Text section:
--- start ---

We've been married for just over 7 years. For the past 5 years, things have been rocky. I think most of that is because I went to grad school, and my H made a lot of sacrifices for me to do that, even though he has never finished his BA. I threw myself into grad school completely, honestly it's like I was having an A with grad school.

H wasn't interested in SF anymore. He started working longer hours. When I was done with school, these things didn't change, even though I was now giving my attention back to him. I even came to marriage builders and we did the questionnaires. We were not meeting each others needs at all, and promised to "work" on it...but we never really did.

After graduating I got a high-level job with good pay and became the primary wage earner. Where we live my H could not really get work in his field, but he worked his tail off anyway, often working late hours. We rarely were able to spend time together.

About 2 years of this, and I started feeling bored and neglected. I started drinking after work, waiting for him to come home (he worked a very inconsistent schedule.) I did all the housework, paid all the bills, initiated the rare SF (he claimed to just not be interested.) I started to become angry and resentful.

At about this time to OM started hanging around at my neighbors house. We would hang out there and drink almost every night. I started not caring about anything: my job, my home, or my marriage. I loved the attention form OM. Even though he was 14 years younger than me, had a GED, and had been in prison 3 times, he was meeting my ENs for admirations, and it was obvious that he was sexually attracted to me. One night we had a discussion where he asked me questions about what was going on in my marriage, and I broke down and told him "everything" (it was actually a lot of BS and revisionist history)

The next day I told my H that I was in love with someone else, that he obviously wasn't happy in the M, so why didn't we just end things. He didn't want to end things. I told him I was going to be with OM anyway.

My weird justification for a lot of what I did was that my H was "just my best friend - like a great roomate." So I treated him as such, telling him every detail of the A as it was happening. I rewrote my history to everyone and had my friends, colleagues, and family cheering me on (some of them even expressed awe at what a "cougar" I was. *shudder*)

--- end ---

Problems to solve:
a - Decide whether each statement agrees with the account of the marriage, answering yes or no and quoting the words that settle it: (i) The husband has finished his BA. (ii) After graduating, the writer became the main earner in the household. (iii) The OM was 14 years older than the writer.
b - Continue the account of the marriage, starting after its final sentence.
The entries come from a source separate from the account of the marriage.

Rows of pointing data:
--- start ---

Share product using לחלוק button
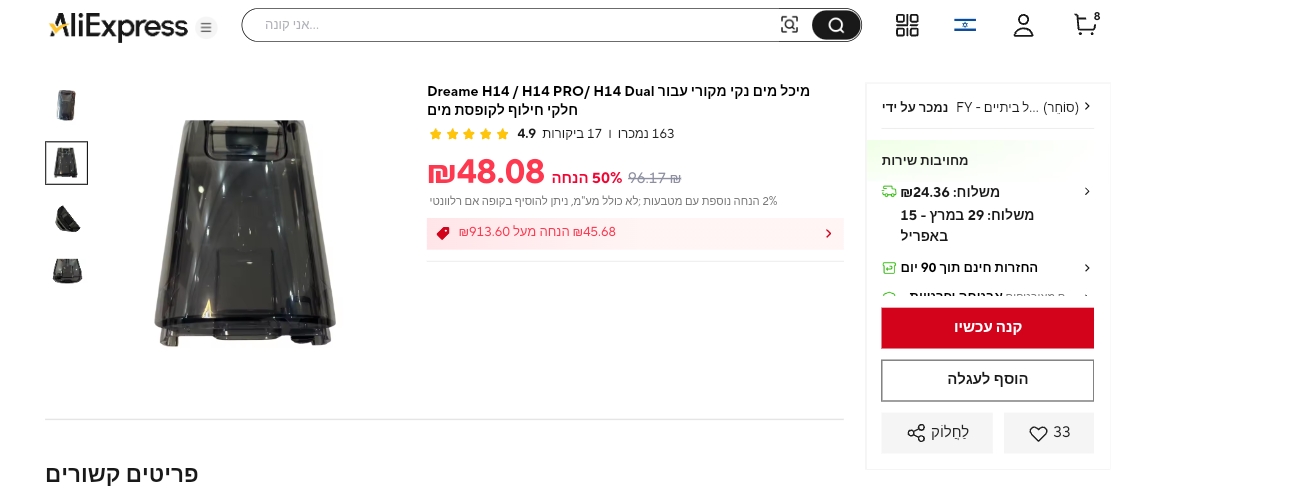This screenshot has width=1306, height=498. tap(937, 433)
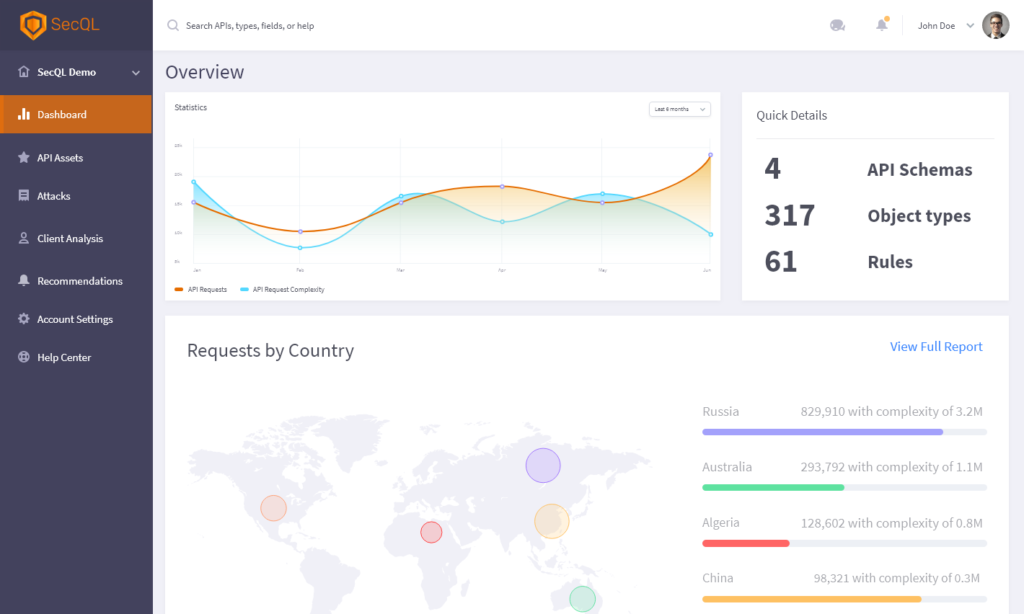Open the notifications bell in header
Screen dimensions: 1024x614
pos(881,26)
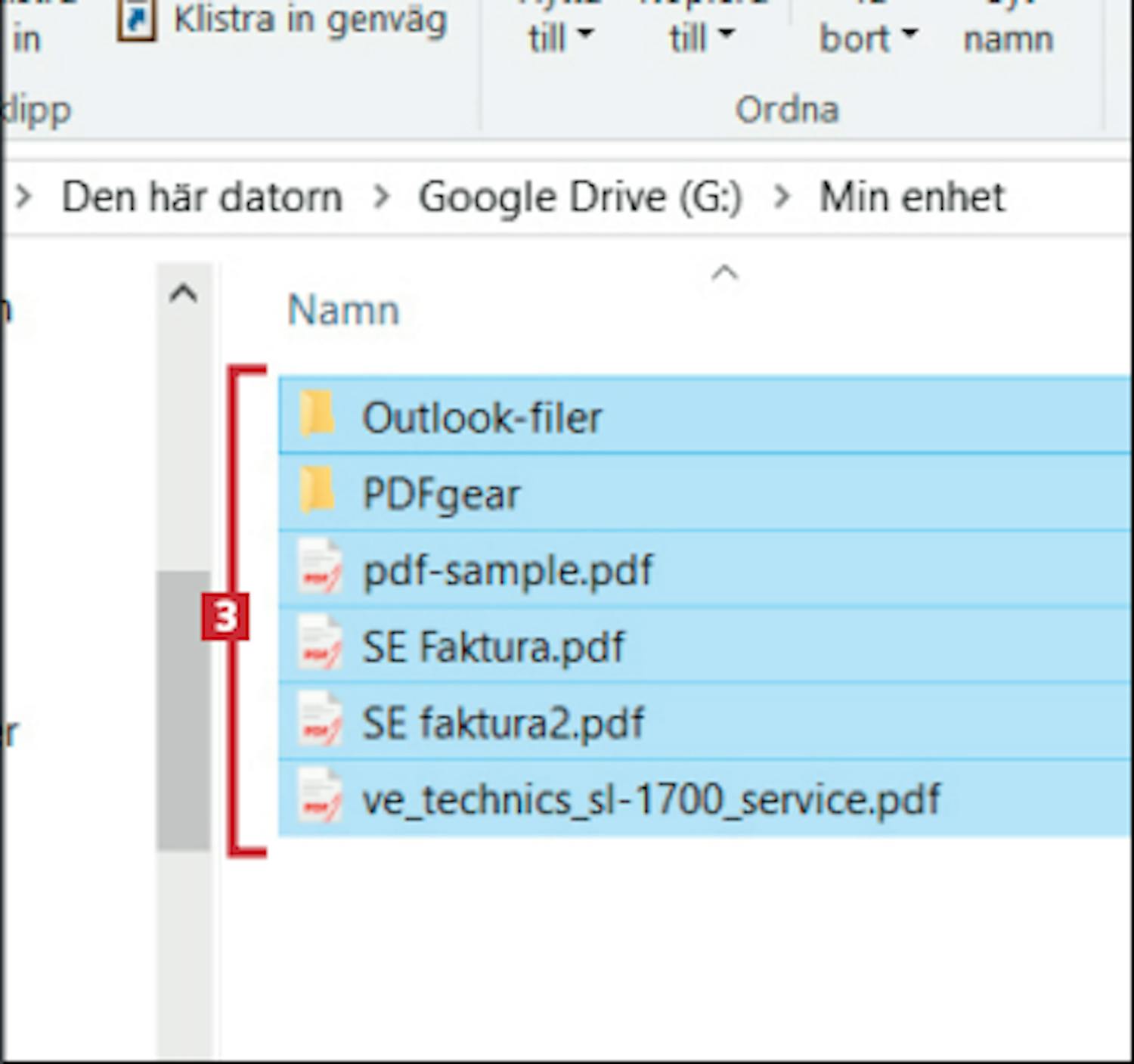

--- end ---

Answers to each task:
a -
(i) No: "he has never finished his BA."
(ii) Yes: "became the primary wage earner."
(iii) No: "he was 14 years younger than me."

b -
But I never quite managed to file for D or actually leave. I cake-ate (is that the right tense?) for months on end. There was no way OM could have met my needs for intellectual conversation - I couldn't even discuss my work with him because he didn't understand it. So H was meeting those needs while OM was meeting the baser ones.

Somewhere in here my H lost his job. I was financially supporting my H and my OM, as well as the A. Things weren't so "fun" anymore. I started spending more nights at home.

Around this point I started cluing in to how much the OM was lying to me. Rumors were starting to swirl that he was actually gay, and using me as a sugarmomma (later verified as true). Strange phone calls from drug dealers with even stranger justifications for them.

I started reaching out to my husband more, and had some burts of de-fogging. H loved me for who I was, not as a fantasy or an open wallet. But I kept going on with the A, I was addicted.

In august, OM and I went out of town to go to a family function of his. He started talking to me about marriage. I remember looking him in the eye and saying, "but I'm still married." I was slowly starting to wake up. Too slowly.

The next morning, I walked in on OM and his mother doing lines of cocaine together at 9am. I packed up my things and drove the 5 hours home, alone. I did a lot of thinking, and crying on that ride home.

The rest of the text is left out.